From a device class definition standpoint, it’s a lot different from a binary state device.
That said, your original example was the right one. There are many button devices for both Zigbee and Z wave which do distinguish between “press“ and “long press,” But it’s nothing to do with real time execution. It just offers multilevel reporting. Exactly like you suggested for a dimmer device. The longer you hold the button down, the higher the level of brightness requested.
Or sometimes it’s simply used to give you more options from the same button. Tap, double tap, and long hold are common on many button devices, and that give you three different control options. In that case, the exact timing of the long hold doesn’t matter: just that it is longer than what is considered a single tap.
On a zigbee device these are often described as “pushed” versus “held.” Where pushed is a short tap and held is the long hold. The button sends a single report indicating either pushed or held. It doesn’t send a release event message. It doesn’t send the exact time the button was held for.
So those are two different use cases for a long hold.

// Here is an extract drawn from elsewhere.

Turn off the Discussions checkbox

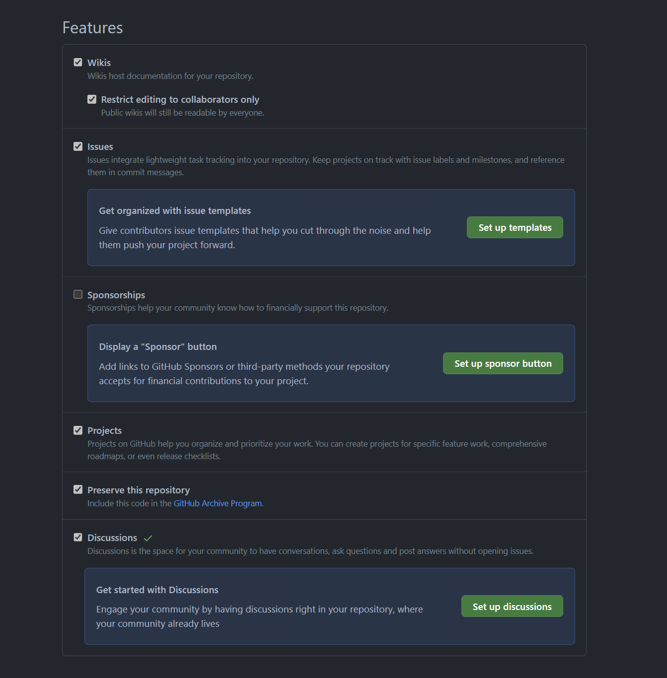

One to set the level of a multi level command, the other to simply create a third control option.
In platforms which didn’t have a cloud component, capturing the “button released“ event was pretty common, and we did used to see that up until about 2012.
The problem once you introduce a cloud component isn’t the additional time, it’s the variability created by cloud latency. It just becomes harder and harder to accurately distinguish between even a tap and a double tap, let alone a long hold.
So most device manufacturers have shifted to a design where the tap pattern is captured by the device itself. This means the release event message is no longer needed. The end device does the calculation itself And then determines the next action to take. If it’s a setlevel command for a multi level function, it just sends the desired target level. Rather than sending the release event and expecting the receiver to figure out the target level from that. 
All of which is to say we used to see a lot of release event processing, but now that’s very rare in systems with a cloud component. Because it just turned out not to be a reliable method.
Also, the first rule of home automation still applies: “the model number matters.”
Some button devices do calculate the length of time of the hold and send that as a setlevel report.
But other button devices just treat the long hold as a third option. They don’t send the time interval. Just “pushed” or “held.”
This reporting is determined by the firmware on the device and it’s not something that you can control from the smartthings side.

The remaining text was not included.